* [TEXT SECTION]
────────────────────────────────────────
Northern Ireland

Belfast-born physician Dr John Shepherd dies

Dr John Shepherd
Image caption Dr John Shepherd who died on Tuesday

A Belfast-born physician involved in many breakthroughs in medical research spanning several decades has died.

Dr John Shepherd's discoveries have led to new ways to treat high blood pressure and have helped astronauts withstand the rigours of space travel.

The 92-year-old who had suffered from Alzheimer's disease died on Tuesday at the Mayo Clinic in Rochester, Minnesota in the United States.

He worked there since emigrating from Northern Ireland in 1957.

Dr Shepherd was born in 1919 and became one of 15 physicians in his family.

He completed his internship and residency at Belfast's Royal Victoria Hospital after graduating from Queen's University.

The physician joined the academic staff at the same university he had studied at before travelling to Minnesota's Mayo Clinic on a one year Fulbright scholarship to engage in cardiovascular research.

Although he did return to Northern Ireland, he decided to emigrate to the United States three years later.

Colleague Dr Michael Joyner, said Dr Shepherd was one of the top cardiovascular researchers of the past half-century.

"John Shepherd was a giant in cardiovascular physiology who built the academic medical centre at Mayo Clinic," he said.
────────────────────────────────────────
* [DATASET ENTRIES]
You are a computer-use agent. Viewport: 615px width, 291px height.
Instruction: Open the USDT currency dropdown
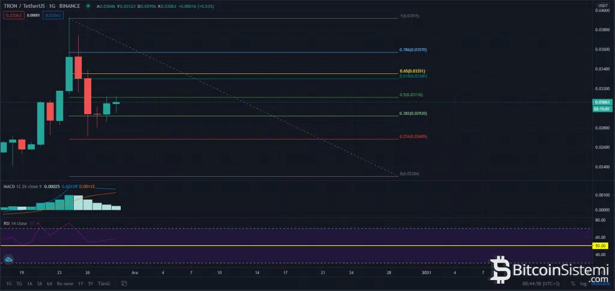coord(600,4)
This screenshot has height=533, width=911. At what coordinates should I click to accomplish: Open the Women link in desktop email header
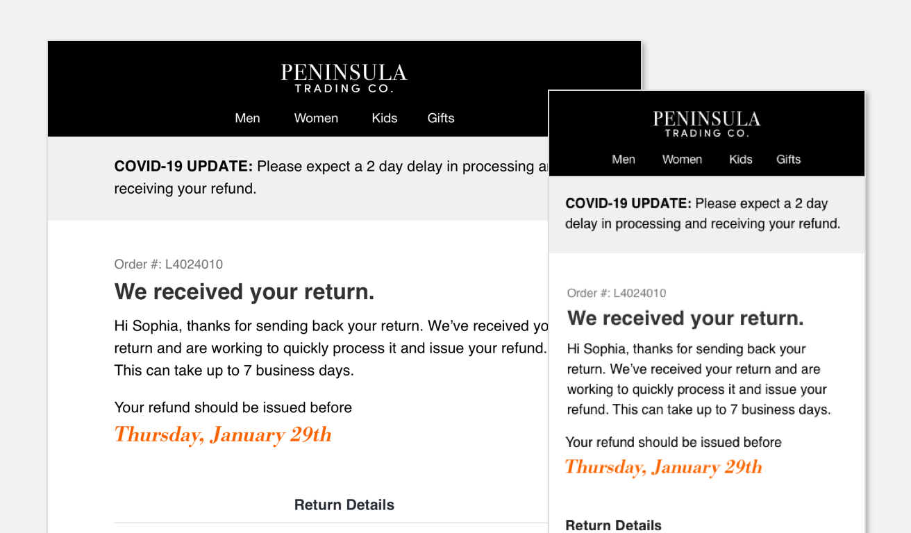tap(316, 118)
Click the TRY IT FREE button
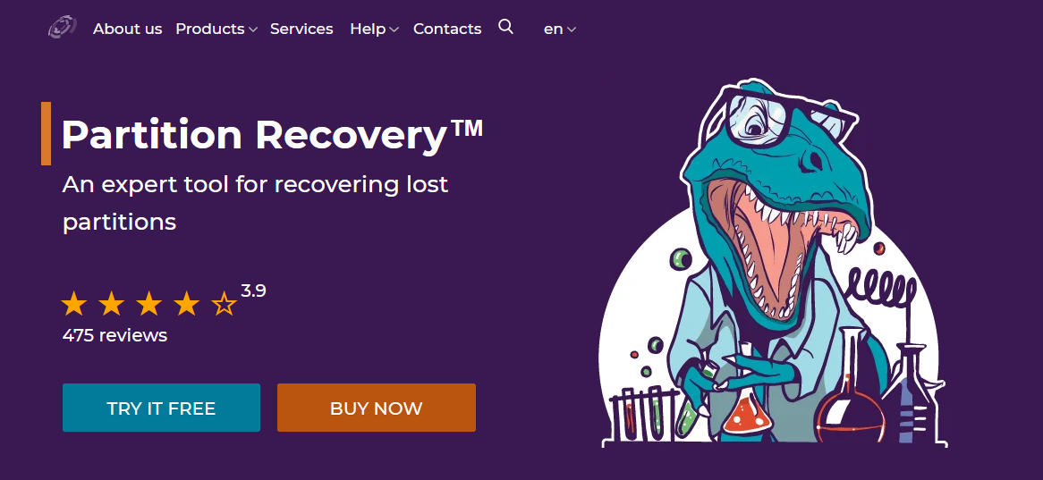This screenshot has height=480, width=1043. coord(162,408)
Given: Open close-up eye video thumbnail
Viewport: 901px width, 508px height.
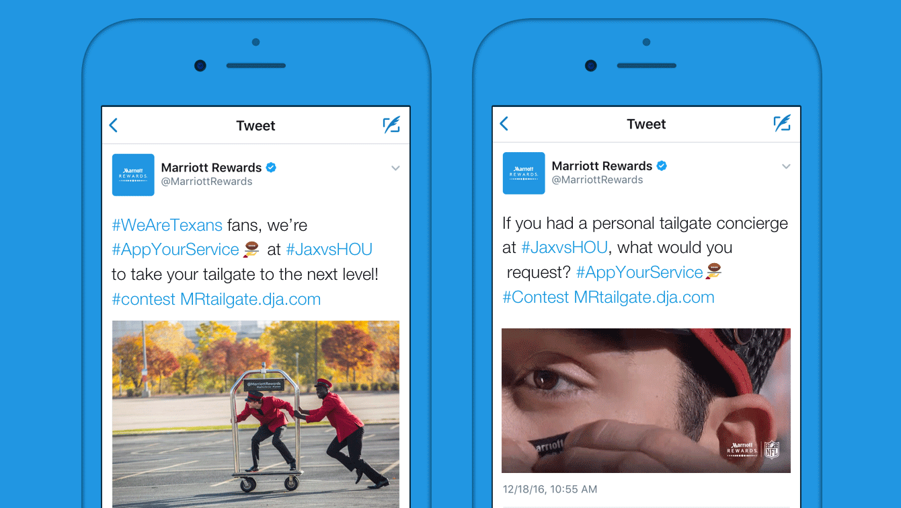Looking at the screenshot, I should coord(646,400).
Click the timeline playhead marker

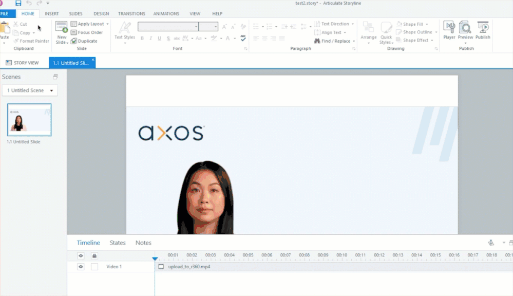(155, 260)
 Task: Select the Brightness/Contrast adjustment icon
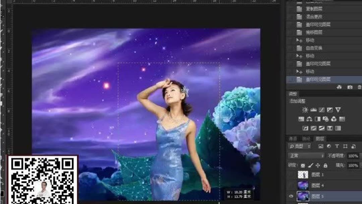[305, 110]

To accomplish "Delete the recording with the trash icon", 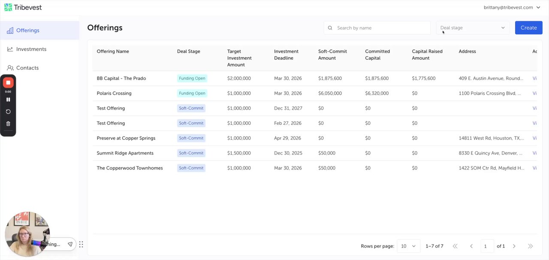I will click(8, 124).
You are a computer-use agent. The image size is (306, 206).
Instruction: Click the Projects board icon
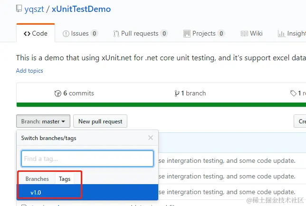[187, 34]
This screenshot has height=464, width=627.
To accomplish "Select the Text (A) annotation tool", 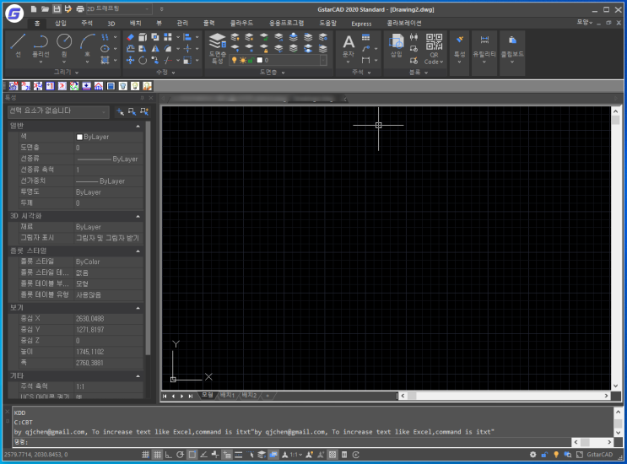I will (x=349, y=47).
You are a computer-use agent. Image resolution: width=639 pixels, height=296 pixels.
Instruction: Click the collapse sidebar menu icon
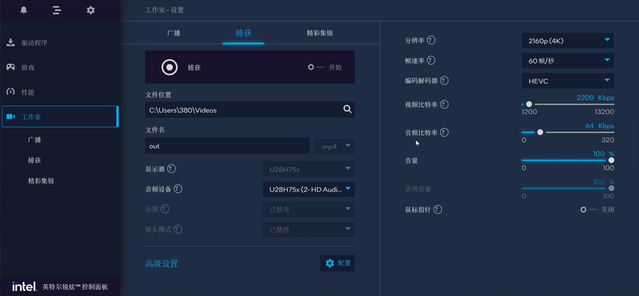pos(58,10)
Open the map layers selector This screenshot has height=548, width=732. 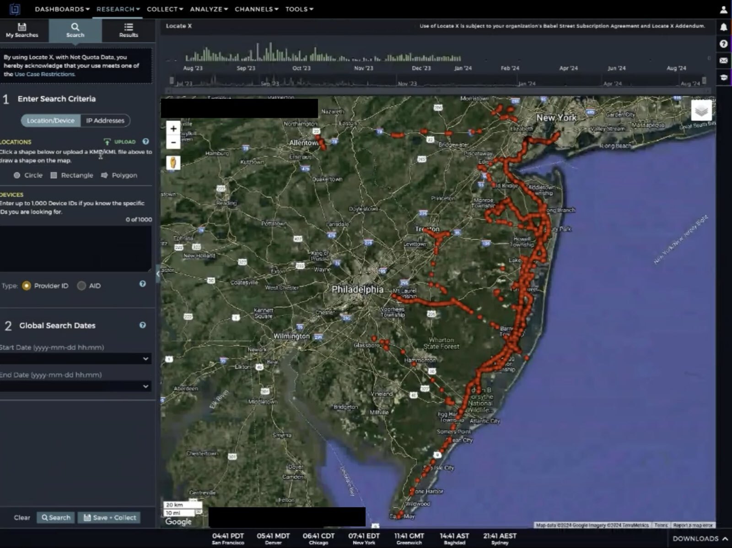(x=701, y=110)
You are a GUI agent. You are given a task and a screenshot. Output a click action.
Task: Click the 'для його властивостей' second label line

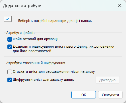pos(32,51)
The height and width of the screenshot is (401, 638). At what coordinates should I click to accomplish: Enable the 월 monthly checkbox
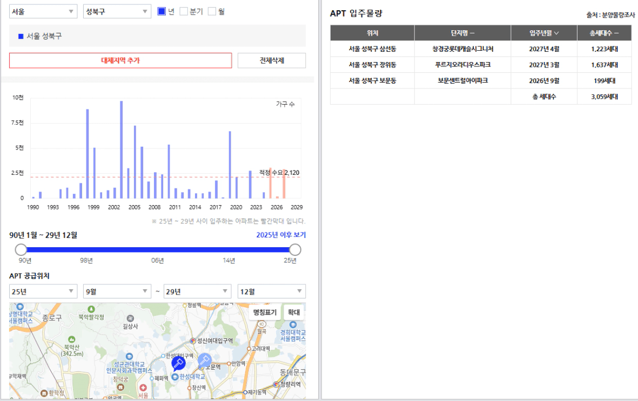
────────────────────────────────────────
* [LIST OF TASKS]
1. Answer these questions from the article on Dr John Shepherd's death:
(a) At which clinic, and in which city, did he die?
(b) He was one of how many physicians in his family?
(c) At which hospital did he complete his internship and residency?
2. Carry on the article about Dr John Shepherd's death from the point where it stops.
The listing is separate from the article and has nothing to do with it.

* [RESPONSES]
1.
(a) The Mayo Clinic in Rochester, Minnesota.
(b) 15.
(c) Belfast's Royal Victoria Hospital.

2.
Dr Joyner said his work revealed how the nervous system, and not just the kidneys, was vital to blood pressure regulation.

"He made fundamental observations about how the nerves control blood pressure, and that has led to all kinds of ideas and therapies for hypertension," Mr Joyner said.

Dr Shepherd chaired the NASA space sciences board that devised counter measures to weightlessness and also spear-headed scientific exchange with the Soviet Union at the peak of the cold war.

He is also known for being president of the American Heart Association in 1975, and has worked closely with the National Academy of Sciences for years.

His foundational work which led to the discovery of EDRF and Nitric Oxide in the 1980s was awarded the Nobel Prize.

Dr Shepherd is survived by his second wife, Marion, a son and daughter, four step-children, five grandchildren, eight step-grandchildren, and a great-grandson.